The Dangers of Exaggerating the Stakes in War
The idea that the fate of world order rides on the outcome of any particular conflict is not supported by the evidence, so it is worth considering why it keeps reappearing.
Paul Poast counters claims that a Ukrainian defeat would have far-reaching implications around the world:
A second reason the broader impact of a Russian victory has been exaggerated has to do with two words that should be forever banished from the U.S. foreign policy lexicon: domino theory. That Cold War-era argument held that allowing any country to fall to communism would embolden revolutionary groups—and their external sponsors—in other countries, thereby facilitating the spread of communism the way one falling domino tips over the next in line. To keep the communist domino from falling in Vietnam, the U.S. expended enormous military and financial resources there for over a decade. Washington ultimately failed to prevent the country from “going communist,” but besides neighboring Laos, the subsequent dominos were never toppled as feared. The fall of Saigon had no real impact on any of the U.S.-Soviet proxy conflicts that followed, and before the Cold War had even ended, the domino theory was largely considered to be discredited.

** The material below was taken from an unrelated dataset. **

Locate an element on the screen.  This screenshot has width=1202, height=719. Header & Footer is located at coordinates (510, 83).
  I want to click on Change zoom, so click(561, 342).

Poast does a good job spelling out why a war in one part of the world doesn’t have profound implications everywhere else. The idea that the fate of world order rides on the outcome of any particular conflict is not supported by the evidence, so it is worth considering why it keeps reappearing. One reason that this idea keeps cropping up in our foreign policy debates is that the U.S. usually doesn’t have vital interests at stake in a given conflict, so in order to justify U.S. involvement in the conflict or U.S. support for another state our political leaders inflate the stakes so that it becomes easier to sell the policy.